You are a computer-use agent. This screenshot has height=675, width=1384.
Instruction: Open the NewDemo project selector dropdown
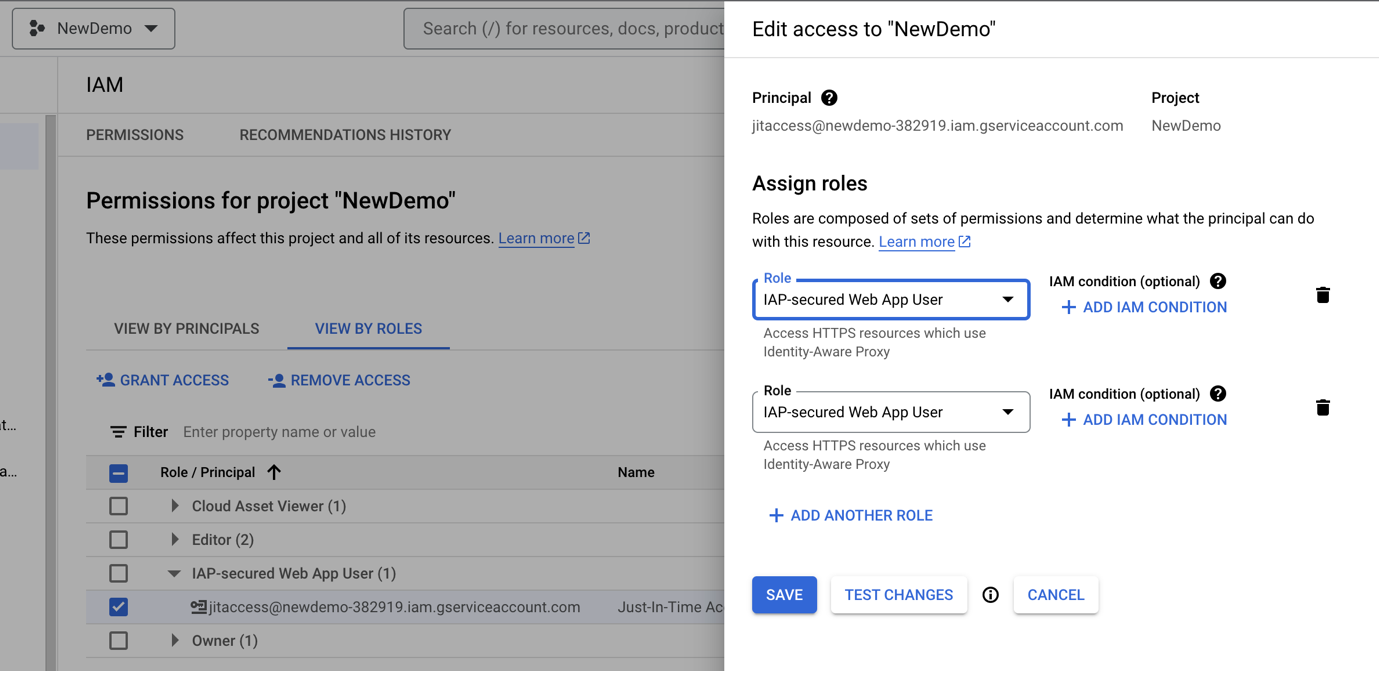94,29
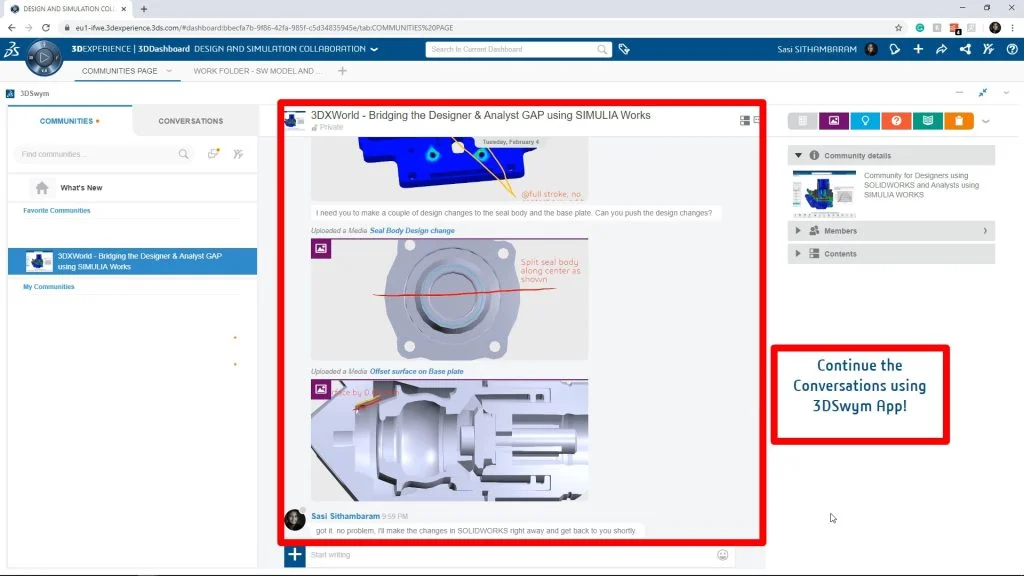
Task: Open the Seal Body Design change link
Action: (412, 231)
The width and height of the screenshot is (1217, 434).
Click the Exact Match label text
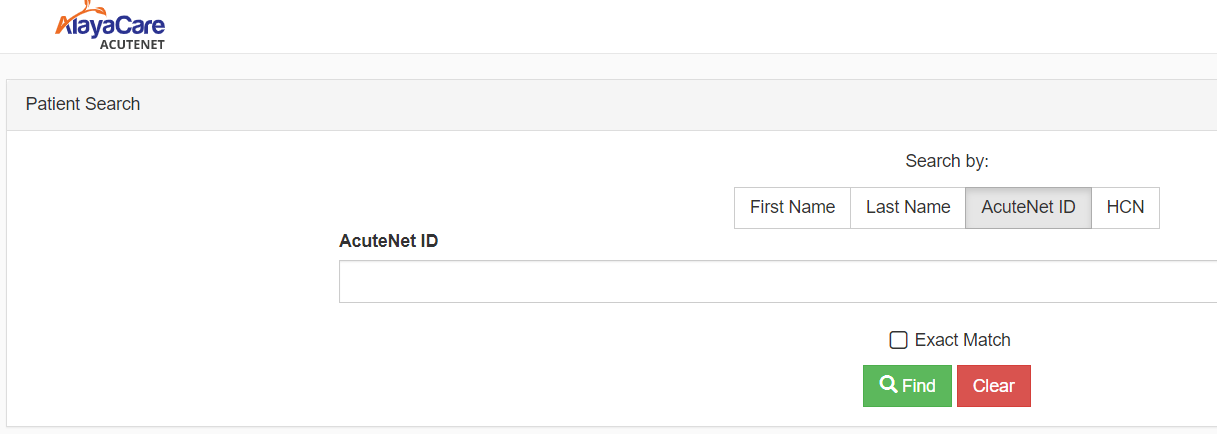963,340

────────────────────────────────────────

■ **PROMPT**
Every line holding the word "width" should be copied out of the material.

■ **TASK RESULT**
You are a computer-use agent. This screenshot has height=675, width=1384.
The width and height of the screenshot is (1217, 434).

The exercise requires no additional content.